Diabetes mellitus, a chronic metabolic disorder characterised by elevated blood glucose levels, has become a burgeoning public health challenge. With its surging prevalence in the region, patients suffering from the disease in Latin America have tripled in the last three decades. The Pan-American Health Organisation (“PAHO”) estimates that 62 million people in the region suffer from diabetes and, at least, 40% of them are unaware of their condition. If the current trend is not curbed, it is expected that 109 million people in Latin America will suffer from the disease by 2040.

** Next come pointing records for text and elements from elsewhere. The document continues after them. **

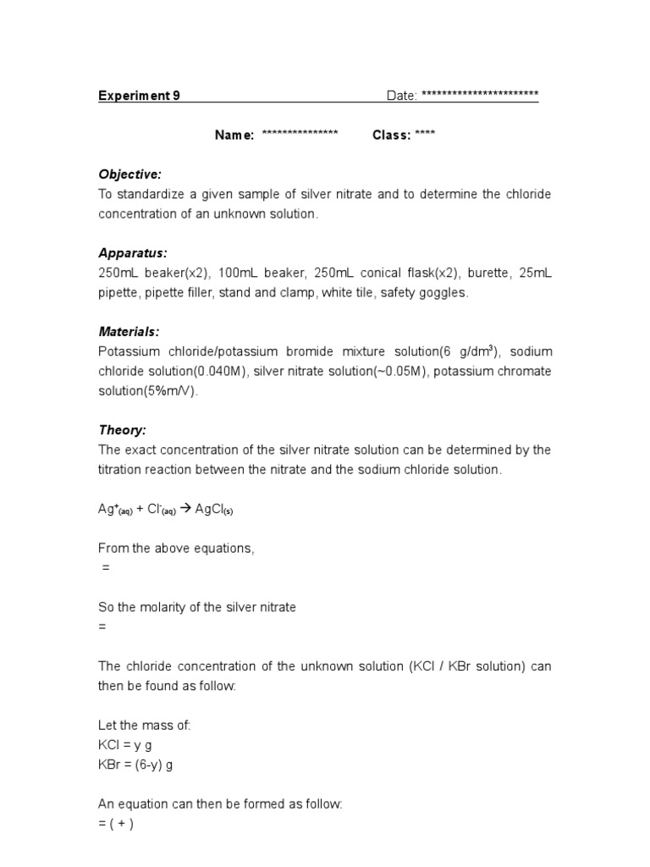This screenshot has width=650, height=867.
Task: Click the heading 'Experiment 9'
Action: pyautogui.click(x=139, y=96)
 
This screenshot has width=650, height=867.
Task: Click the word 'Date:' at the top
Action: pyautogui.click(x=402, y=96)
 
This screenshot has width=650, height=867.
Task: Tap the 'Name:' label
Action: pyautogui.click(x=234, y=135)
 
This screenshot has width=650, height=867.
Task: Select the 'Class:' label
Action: pyautogui.click(x=392, y=135)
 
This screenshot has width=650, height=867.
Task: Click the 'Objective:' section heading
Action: pyautogui.click(x=129, y=174)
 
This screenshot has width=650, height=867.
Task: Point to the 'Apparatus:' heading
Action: pyautogui.click(x=133, y=253)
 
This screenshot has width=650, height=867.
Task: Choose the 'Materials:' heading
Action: pyautogui.click(x=129, y=332)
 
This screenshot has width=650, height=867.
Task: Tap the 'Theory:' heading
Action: pyautogui.click(x=123, y=430)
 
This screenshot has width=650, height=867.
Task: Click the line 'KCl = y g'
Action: pyautogui.click(x=125, y=745)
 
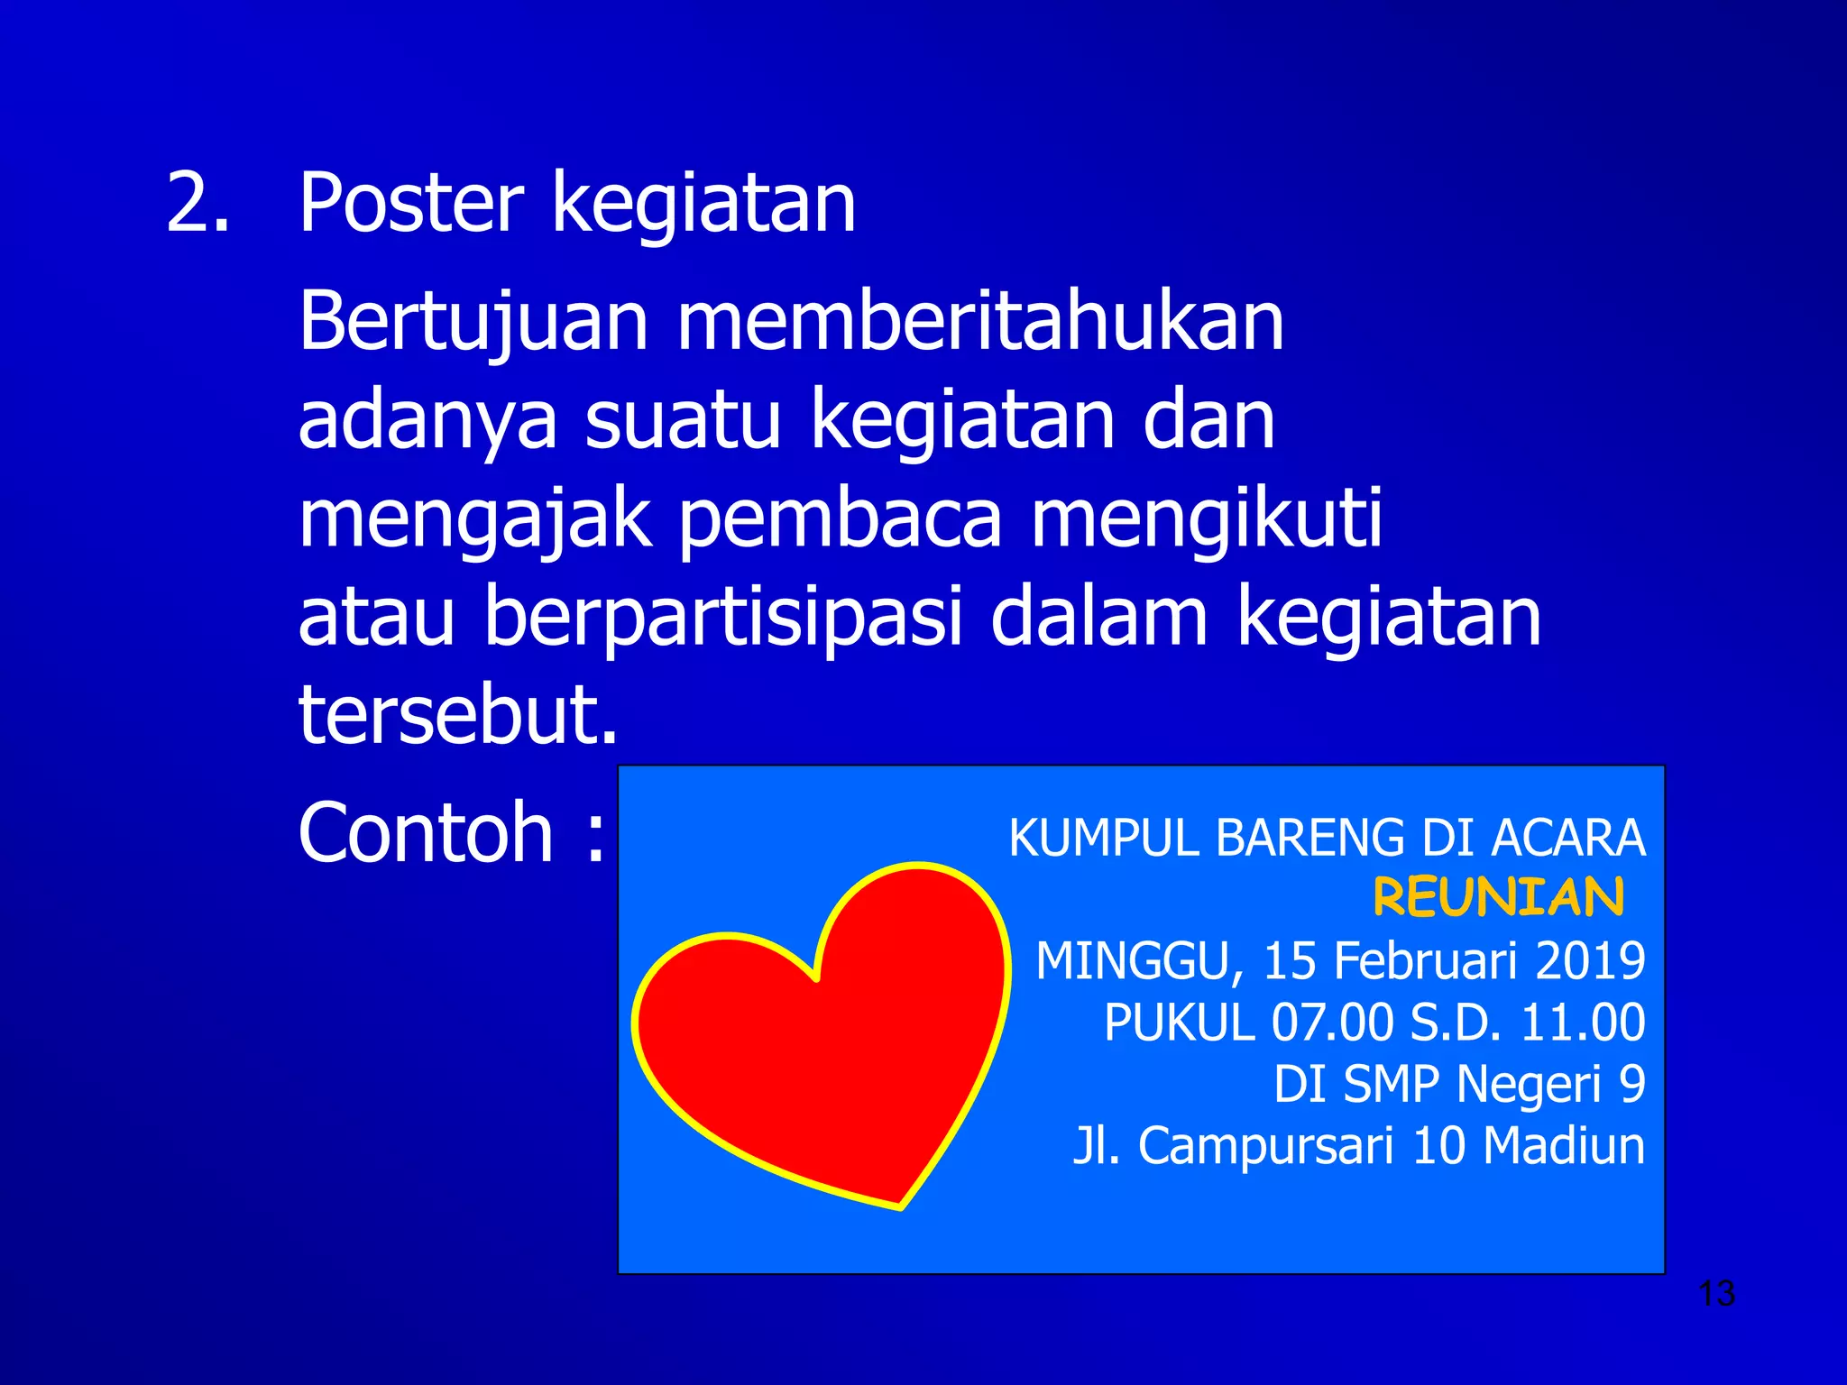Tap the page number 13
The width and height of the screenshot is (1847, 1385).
(1716, 1294)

The epidemiological panorama paints a grim picture, unveiling an escalating diabetes epidemic that exacerbates the challenges faced by already overwhelmed healthcare systems. A confluence of intricate factors, such as urbanisation, sedentary lifestyles, and an ageing population, fuels the escalating rates of diabetes in the region.
The ramifications of diabetes extend beyond health-related implications, permeating the socio-economic fabric of Latin American societies. The economic burden of diabetes resonates through increased healthcare costs, diminished productivity, and the erosion of quality of life. As vulnerable communities confront inadequate access to healthcare services and limited resources, the burden of managing diabetes becomes even more burdensome.
An executive of the Mexican Social Security Institute (“IMSS”) explained, “Diabetes is a serious public health challenge across Latin America. A lack of early-stage symptoms, irregular health assessments, and the high cost of treatment related to its chronic nature make it a very difficult disease to manage. Worryingly, overall risk factors are increasing and so is the rate of incidence.”
“Diabetes is a serious public health challenge across Latin America …overall risk factors are increasing and so is the rate of incidence.”
An executive of the IMSS, Mexico
With 50% of adults in the region being overweight or obese, genetic, socioeconomic and environmental predisposition are increasing the risk factors of the population developing type 2 diabetes which is associated to high levels of sugar consumption. A study by the World Health Organisation (“WHO”) revealed that the region consumes 99.4 grammes of sugar daily, twice as much as the 49.4 grammes recommended by the WHO.
In Mexico, where more than 30% of the adult population is overweight, the Congress passed a law in 2019 which required warning labels on the front food packages that contain excess sugar calories. Despite the 140,000 annual deaths from diabetes-related complications, major food and beverage companies continue to appeal against the law which is pending a final ruling from the Supreme Court. Uruguay and Peru have implemented similar regulatory frameworks.
In contrast to the food industry, pharma companies are cooperating with local administrations as local governments in Latin America are promoting the use of insulin made by local companies to combat the disease. Their cheaper prices are easier to assume by public systems, most of which cover diabetes treatments through generics, while big pharma focus on pricing strategy and educational therapeutic measures that reduce the risk of pre-diabetes in the region, estimated to be three times the size of current patients.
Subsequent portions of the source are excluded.